Hybrid Deep Neural Network with Domain Knowledge for Text Sentiment Analysis
Why this work is in the frame
A frame that forgets how it found something cannot be audited. These are the routes that admitted this work.
Bibliographic record
Abstract
Sentiment analysis (SA) analyzes online data to uncover insights for better decision-making. Conventional text SA techniques are effective and easy to understand but encounter difficulties when handling sparse data. Deep Neural Networks (DNNs) excel in handling data sparsity but face challenges with high-dimensional, noisy data. Incorporating rich domain semantic and sentiment knowledge is crucial for advancing sentiment analysis. To address these challenges, we propose an innovative hybrid sentiment analysis approach that combines established DNN models like RoBERTA and BiGRU with an attention mechanism, alongside traditional feature engineering and dimensionality reduction through PCA. This leverages the strengths of both techniques: DNNs handle complex semantics and dynamic features, while conventional methods shine in interpretability and efficient sentiment extraction. This complementary combination fosters a robust and accurate sentiment analysis model.
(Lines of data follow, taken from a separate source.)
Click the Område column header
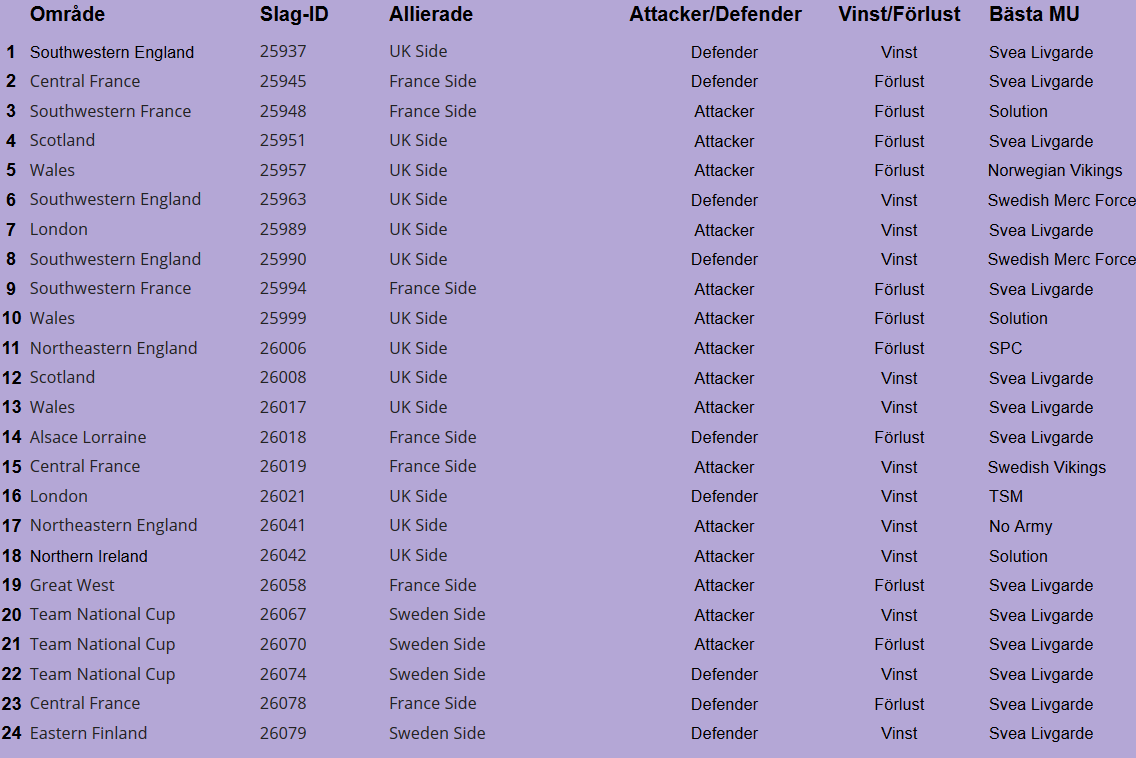 click(67, 14)
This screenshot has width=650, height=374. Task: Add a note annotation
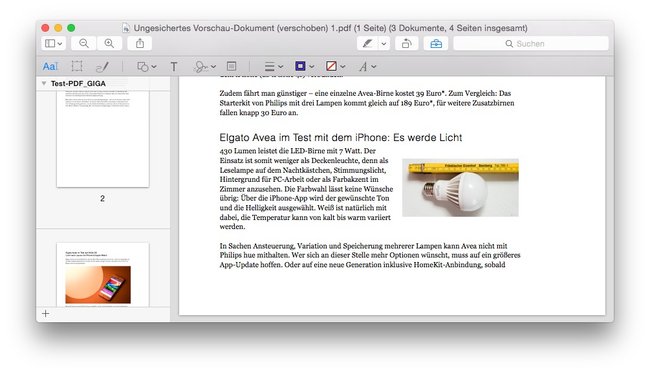(231, 66)
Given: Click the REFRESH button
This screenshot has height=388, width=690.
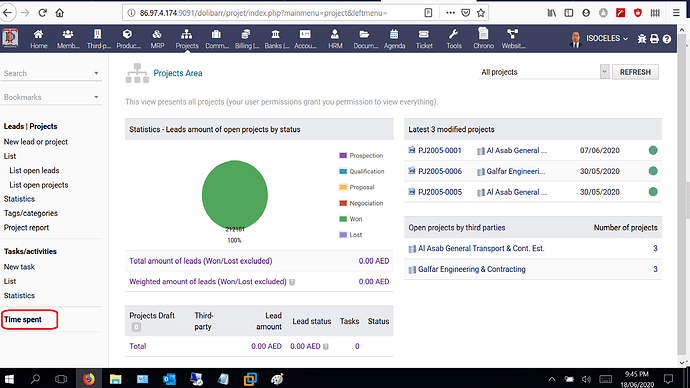Looking at the screenshot, I should pos(635,72).
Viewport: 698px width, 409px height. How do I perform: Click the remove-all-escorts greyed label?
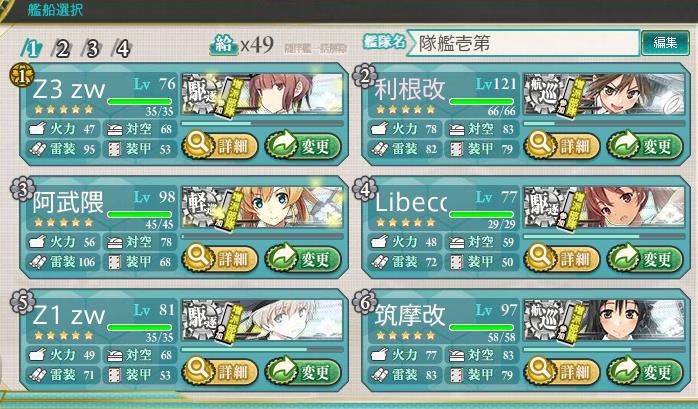(316, 48)

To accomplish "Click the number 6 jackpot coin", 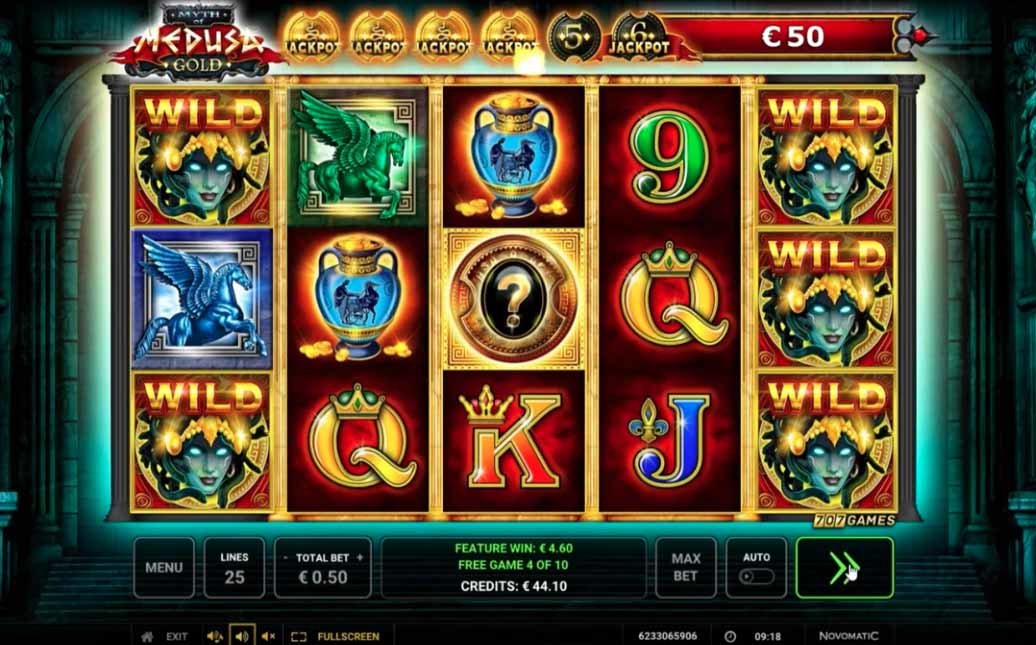I will point(639,37).
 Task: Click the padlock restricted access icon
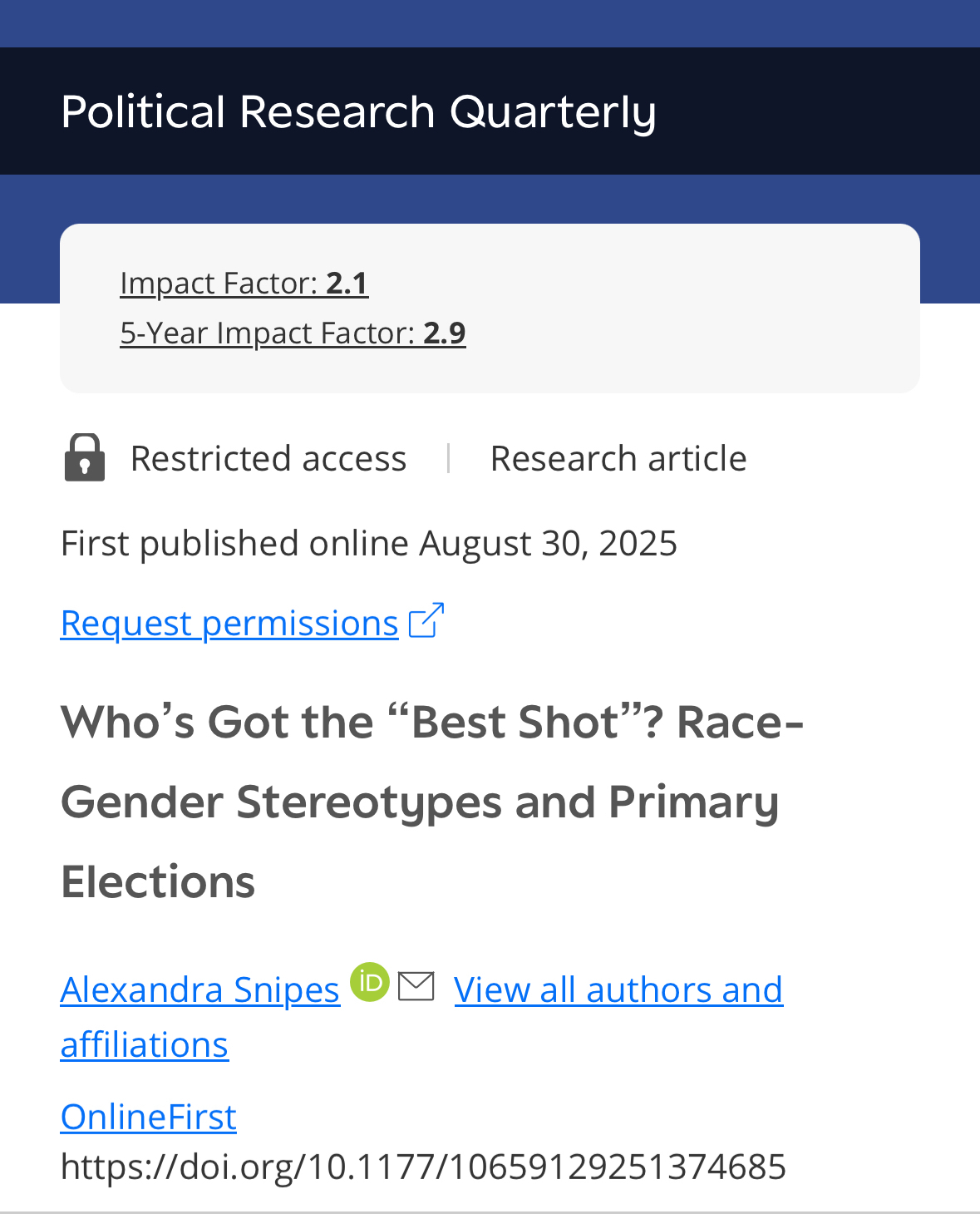pos(85,457)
Our model is evaluated on four widely used real-world benchmark text sentiment analysis datasets: MR, CR, IMDB, and SemEval 2013. The proposed hybrid model achieved impressive results on these datasets. These findings highlight the effectiveness of this approach for text sentiment analysis tasks, demonstrating its ability to improve sentiment analysis performance compared to previously proposed methods.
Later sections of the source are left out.